*Action item*
Only the lines from the beginning of the data below through the line that contains "Task: Click the 豆瓣读书 logo" should be repeated, exactly as written.

Source data
______

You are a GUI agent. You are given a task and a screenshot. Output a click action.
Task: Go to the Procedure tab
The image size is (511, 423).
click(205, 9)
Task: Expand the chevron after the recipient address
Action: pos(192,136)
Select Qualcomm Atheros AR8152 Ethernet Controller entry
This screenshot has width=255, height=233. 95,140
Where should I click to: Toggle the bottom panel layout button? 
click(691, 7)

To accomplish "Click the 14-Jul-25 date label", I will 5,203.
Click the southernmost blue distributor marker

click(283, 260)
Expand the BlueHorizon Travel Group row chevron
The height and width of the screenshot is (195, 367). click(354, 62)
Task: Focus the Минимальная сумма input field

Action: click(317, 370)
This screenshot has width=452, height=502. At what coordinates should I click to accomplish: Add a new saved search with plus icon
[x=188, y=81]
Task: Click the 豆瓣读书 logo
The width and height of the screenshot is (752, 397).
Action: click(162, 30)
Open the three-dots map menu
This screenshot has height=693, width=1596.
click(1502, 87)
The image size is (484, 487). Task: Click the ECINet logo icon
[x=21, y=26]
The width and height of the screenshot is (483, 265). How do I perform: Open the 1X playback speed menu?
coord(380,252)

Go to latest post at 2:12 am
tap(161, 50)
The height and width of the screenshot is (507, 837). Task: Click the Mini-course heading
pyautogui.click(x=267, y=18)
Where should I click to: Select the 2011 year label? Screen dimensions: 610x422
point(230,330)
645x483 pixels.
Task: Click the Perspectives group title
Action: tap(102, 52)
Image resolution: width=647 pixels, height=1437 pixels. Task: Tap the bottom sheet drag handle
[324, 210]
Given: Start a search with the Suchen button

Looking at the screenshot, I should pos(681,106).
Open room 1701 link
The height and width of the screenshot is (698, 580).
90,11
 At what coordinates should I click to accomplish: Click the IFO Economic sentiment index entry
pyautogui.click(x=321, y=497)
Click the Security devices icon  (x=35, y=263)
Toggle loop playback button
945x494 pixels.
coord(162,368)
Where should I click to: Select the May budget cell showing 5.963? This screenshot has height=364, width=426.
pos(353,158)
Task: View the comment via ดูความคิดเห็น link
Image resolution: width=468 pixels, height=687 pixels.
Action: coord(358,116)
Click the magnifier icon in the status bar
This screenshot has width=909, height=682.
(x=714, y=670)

______

*Exercise response*
You are a GUI agent. You are given a task and a screenshot. Output a click action.
Task: Go to the Procedure tab
The image size is (511, 423).
click(205, 9)
Task: Expand the chevron after the recipient address
Action: pos(192,136)
Select Qualcomm Atheros AR8152 Ethernet Controller entry
This screenshot has width=255, height=233. 95,140
Where should I click to: Toggle the bottom panel layout button? 
click(691, 7)

To accomplish "Click the 14-Jul-25 date label", I will 5,203.
Click the southernmost blue distributor marker

click(283, 260)
Expand the BlueHorizon Travel Group row chevron
The height and width of the screenshot is (195, 367). click(354, 62)
Task: Focus the Минимальная сумма input field

Action: click(317, 370)
This screenshot has width=452, height=502. At what coordinates should I click to accomplish: Add a new saved search with plus icon
[x=188, y=81]
Task: Click the 豆瓣读书 logo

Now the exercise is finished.